Foreign investors have been heavily speculating on the baht as Thailand’s twin deficits this year have pressured the local currency to weaken.

Offshore investors, especially from the US, have been buying two Asian currencies, the baht and South Korea’s won.

Foreign investors expect the local currency to further depreciate compared with the dollar, due to Thailand’s twin deficits of budget balance and current account, said Kobsidthi Silpachai, head of market research at Kasikornbank (KBank).

According to KBank data, Thailand’s current account deficit stood at US$10.3 billion in August.

The bank forecasts the current account deficit would be above $10 billion this year.

The Bank of Thailand has revised the current account deficit for 2021 from the earlier projection of $1.5 billion to $15.3 billion, in line with lower foreign tourist arrivals.

The central bank projects tourist arrivals for this year at 200,000, a decline from the previous assessment of 700,000.

However, the country’s reopening plan in November will gradually help curb the current account deficit.

In this scenario, KBank expects foreign investors to stop baht speculation in November and the local currency will gradually pick up in December, Mr Kobsidthi said.

From now on until the end of this year, he expects the baht to fall to the lowest rate at around 34 baht to the greenback, rising to the highest level at 32.4 baht.

KBank forecasts the foreign exchange rate would be 32.75 baht against the dollar by the end of this year.
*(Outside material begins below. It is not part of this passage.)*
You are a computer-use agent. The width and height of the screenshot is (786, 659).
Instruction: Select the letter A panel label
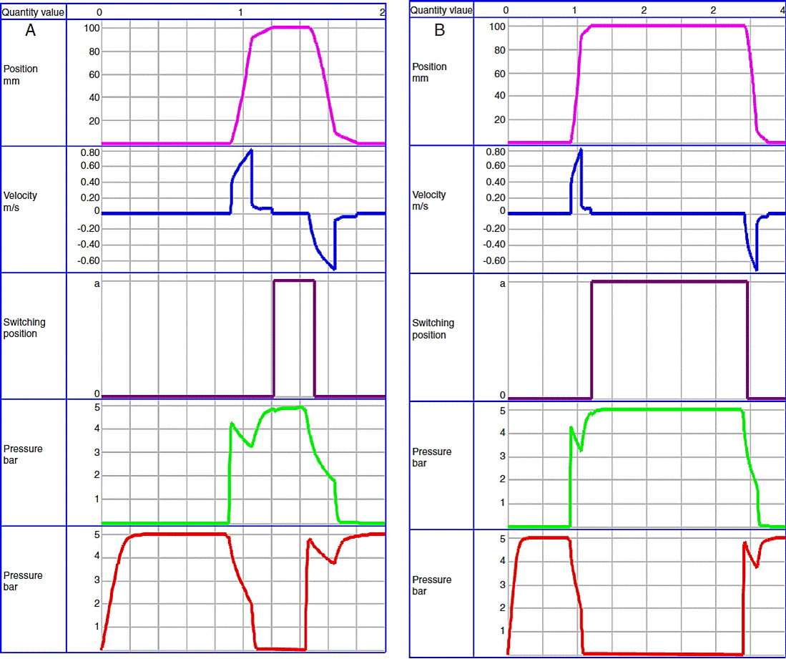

KBank predicts Thailand’s GDP growth rate for 2021 would contract at 0.5% and the country’s reopening in Nov 1 would not help contribute much to GDP growth this year because after the reopening it will have only two months before the end of the year.

At the same time, it would take more time before the number of foreign tourist arrivals reaches the 40 million level in 2019.

According to a survey conducted by the United Nations World Tourism Organisation, 58% of the respondents in Asia-Pacific believed international tourism would return to pre-pandemic levels in 2024.

Some 76% of the respondents believed rapid and widespread vaccination rollout is the main factor contributing to the effective recovery of international tourism.

In Thailand, the ratio of those fully vaccinated to the total population is 31.7%, behind 78% in Singapore and 61.7% in Malaysia.

The global ratio is 34.8% and Asia’s ratio is 38.1%.